Des parcours managériaux qui installent la conversation

Nos parcours managériaux travaillent les animations que ces indicateurs supposent : faire définir la réussite par une équipe, accueillir une idée sans la juger, discuter une donnée sans imposer sa lecture et recueillir un arbitrage sans le sanctionner. Vos encadrants repartent avec des gestes tenables dans leurs réunions existantes.

Nous travaillons sur vos réunions réelles plutôt que sur des cas d’école, ce qui évite l’écart habituel entre la salle de formation et le lundi matin.

Une communauté de managers pour faire circuler les relevés

Une communauté de managers donne aux encadrants un endroit où comparer ce qu’ils observent. Les arbitrages hors procédure y deviennent un sujet partagé plutôt qu’une difficulté individuelle, et les signaux remontent sans passer par la ligne hiérarchique directe.

Cette circulation entre pairs produit aussi la matière que votre direction cherchait dans l’enquête, avec un délai de quelques semaines au lieu d’une année.

Votre score d’engagement ne bouge plus ?

Cherchez la cause hors du questionnaire. Commencez par un diagnostic de maturité managériale pour savoir si vos encadrants disposent de la marge que vos plans d’action leur supposent.

Ce que votre enquête d’engagement vous laisse à décider

Les trois indicateurs proposés par la Harvard Business Review tiennent en France, à condition de vérifier d’abord l’autonomie réelle, le temps disponible et l’accès aux données de vos équipes. Sans cette vérification, ils mesurent vos obstacles.
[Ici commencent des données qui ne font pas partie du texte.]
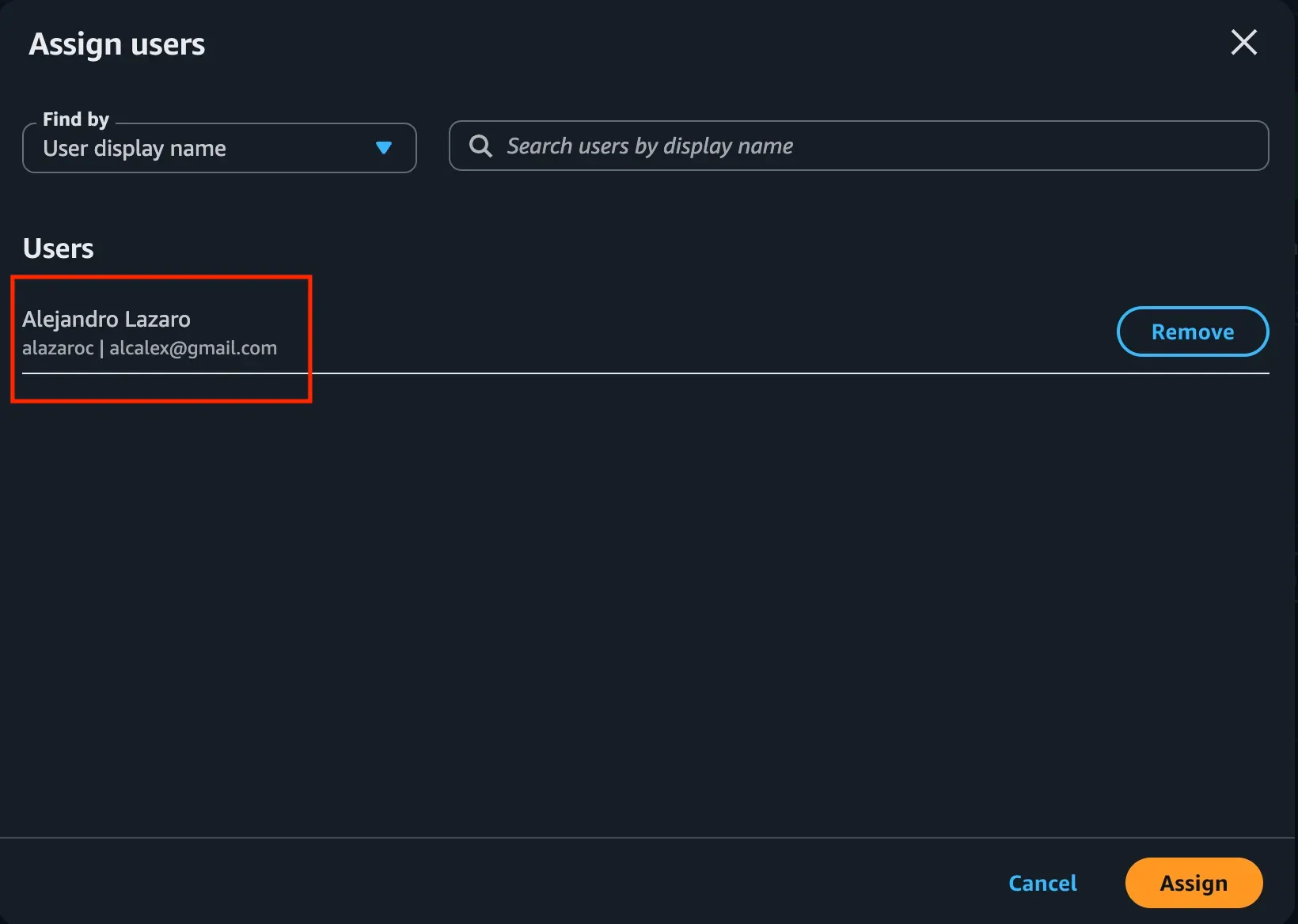
Task: Click the Users section heading
Action: coord(59,248)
Le quatrième indicateur, le comptage des arbitrages rendus hors procédure, appartient à votre contexte. Il fait apparaître la moitié non cadre de votre encadrement, celle que les segmentations par statut laissent invisible.

La décision qui vous revient porte sur le temps que vous acceptez d’y consacrer. Une enquête d’engagement se paie en euros et une mesure continue se paie en heures d’encadrement, et seule la seconde vous dit pourquoi le score ne bouge pas.

Questions fréquentes sur les enquêtes d’engagement

Faut-il supprimer l’enquête d’engagement annuelle ?

Non. Elle reste le seul instrument qui compare une année à la précédente sur une base identique. Sa limite tient à son usage isolé : elle indique où regarder et ne dit jamais quoi corriger, ce qui demande une mesure continue en complément.

Quels indicateurs ajouter à une enquête d’engagement classique ?

Quatre. La Harvard Business Review en propose trois, la réussite définie par chaque équipe, les idées nouvelles et les tendances observées. Nous en ajoutons un quatrième pour le contexte français, le nombre d’arbitrages rendus par un encadrant hors de toute procédure prévue.

Pourquoi le score d’engagement ne bouge-t-il pas malgré les plans d’action ?

Parce que les plans se construisent sur les items les plus bas, qui mesurent une perception et non une cause. Une reconnaissance jugée faible vient souvent d’un circuit de validation qui retire au manager la décision qu’il annonce.

Combien coûte une mesure continue de l’engagement ?

Elle ne coûte pas d’honoraires et consomme du temps d’encadrement. Budgétez ce temps en heures et par encadrant dès le lancement, sans quoi le relevé s’arrête au bout de deux trimestres. Votre enquête d’engagement annuelle reste alors seule, avec la limite qui la caractérise.